(Memphis) - Tennessee's voter I.D. law is upheld by an Appellate Court. But, the panel of judges ruled that City of Memphis library cards can be used as a form of photo I.D.
"This is a great day," Memphis Mayor A.C. Wharton said.
It was a decision that was met with excitement in Memphis.
"The mayor knew we were right," City Attorney Herman Morris said. "We are going to make sure that our voters in Memphis are able to get an I.D. card that is convenient and accessible so their right to vote isn't limited or infringed on because they lack a photo I.D."
The city of Memphis and two women who live there filed the lawsuit asking that the library cards to be considered an acceptable form of I.D.
Sullistine Bell is one of women named in the suit. She was too sick to go on camera, but talked to us by phone about the decision.
"I am proud of that.

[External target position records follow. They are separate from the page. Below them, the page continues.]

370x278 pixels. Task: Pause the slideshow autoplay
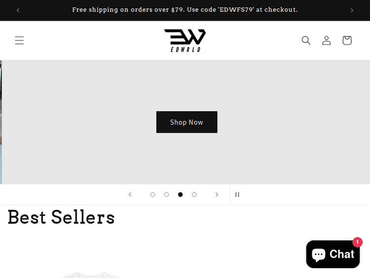237,195
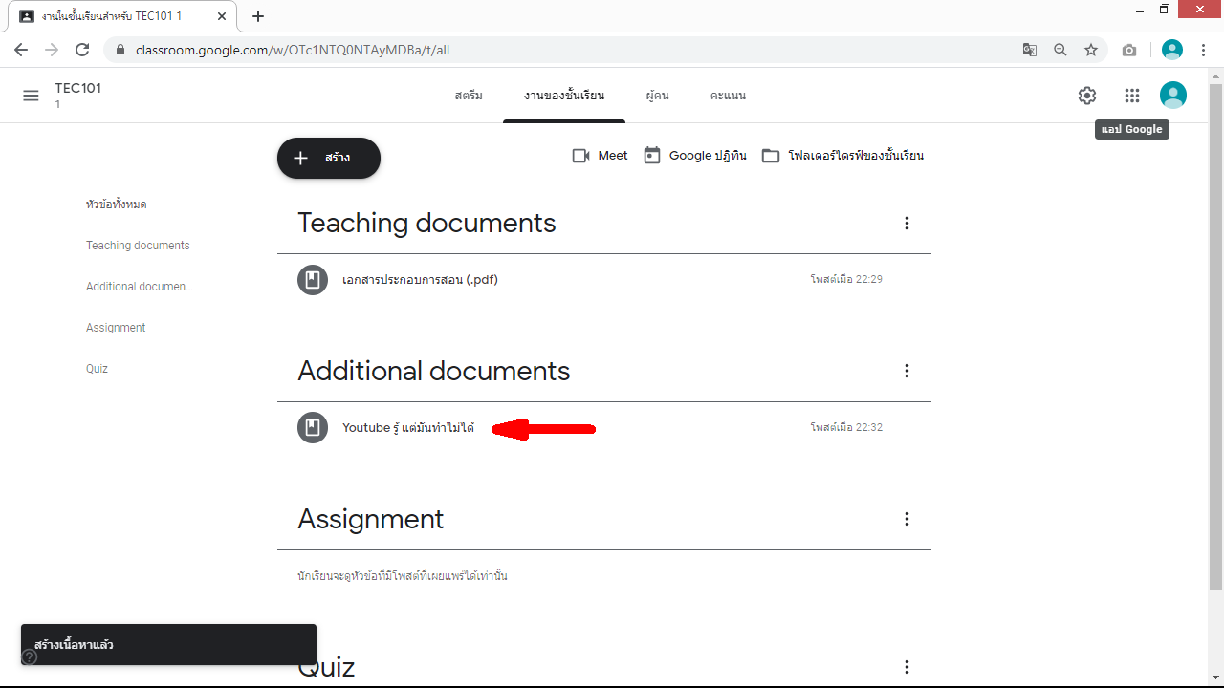Bookmark this page with star icon

coord(1090,50)
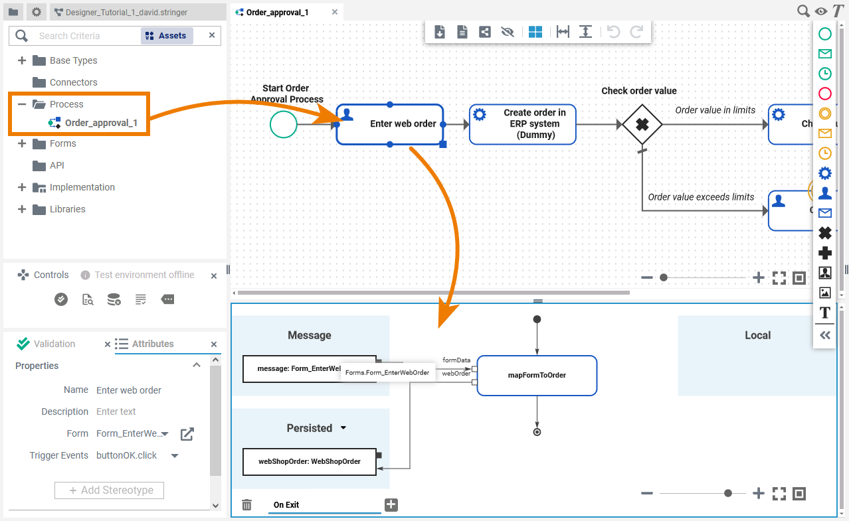Open the Trigger Events dropdown
This screenshot has width=849, height=521.
(x=175, y=456)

That means we are still moving forward and not backwards," Bell said. "It was worth the effort to even try."
But the Secretary of State isn't giving up so fast.

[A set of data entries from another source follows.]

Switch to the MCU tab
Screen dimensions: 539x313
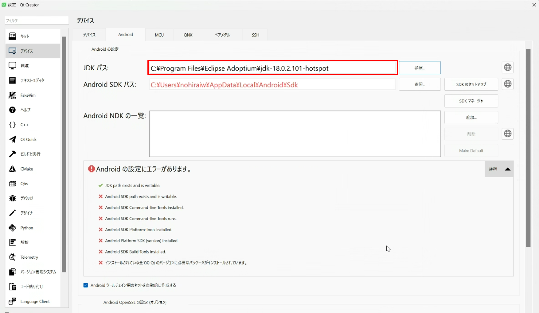coord(159,35)
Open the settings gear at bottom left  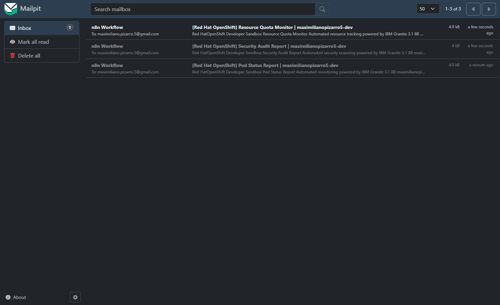[x=75, y=297]
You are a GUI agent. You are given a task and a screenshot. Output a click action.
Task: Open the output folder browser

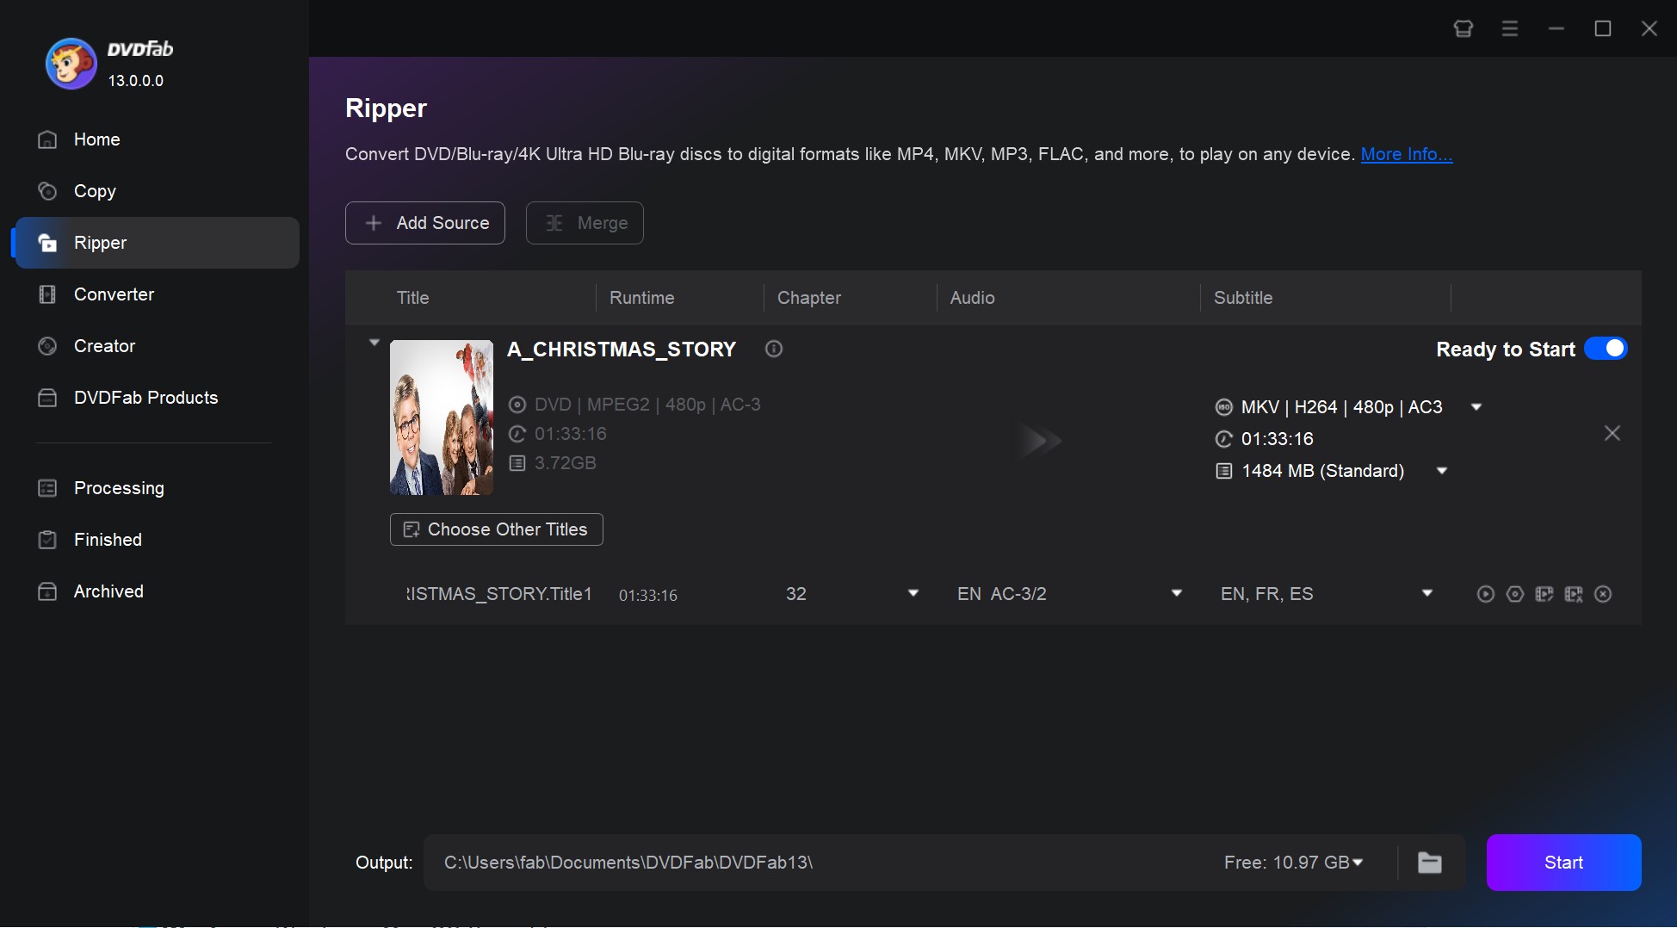tap(1429, 862)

Thursday afternoon he told News Channel 3 he's filing an appeal with the Tennessee Supreme Court on Friday. If it accepts the appeal, a stay is automatically issued.
So if someone shows up with Memphis library card, they will have to vote with a provisional ballot. It will be noted on the envelope that they voted with a library card.

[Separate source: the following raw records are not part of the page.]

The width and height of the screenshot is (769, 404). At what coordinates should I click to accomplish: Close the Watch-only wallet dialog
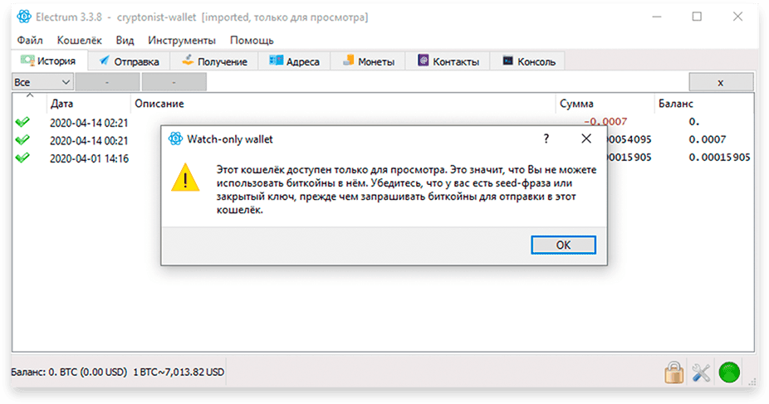pos(586,139)
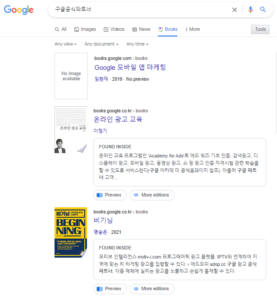Image resolution: width=277 pixels, height=298 pixels.
Task: Click More editions under 비기닝 result
Action: click(x=152, y=288)
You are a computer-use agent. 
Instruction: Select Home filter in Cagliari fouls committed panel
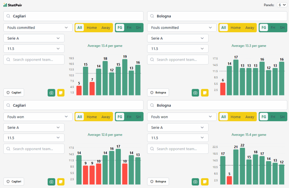[x=92, y=28]
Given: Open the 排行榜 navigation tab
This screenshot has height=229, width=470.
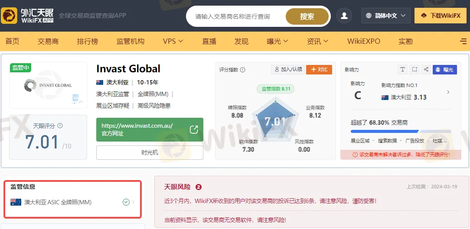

If the TN Supreme Court agrees that the library card is a valid I.D., the vote will then be counted.
The city's hopeful that will happen.
"We are on the right side of history and on the right side of the law," Morris said.
So far in Tennessee during early voting out of the 725,000 people who have voted, 67 people voted with a provisional ballot because they did not have the right form of I.D.
Twenty-nine of those people have returned already with I.D.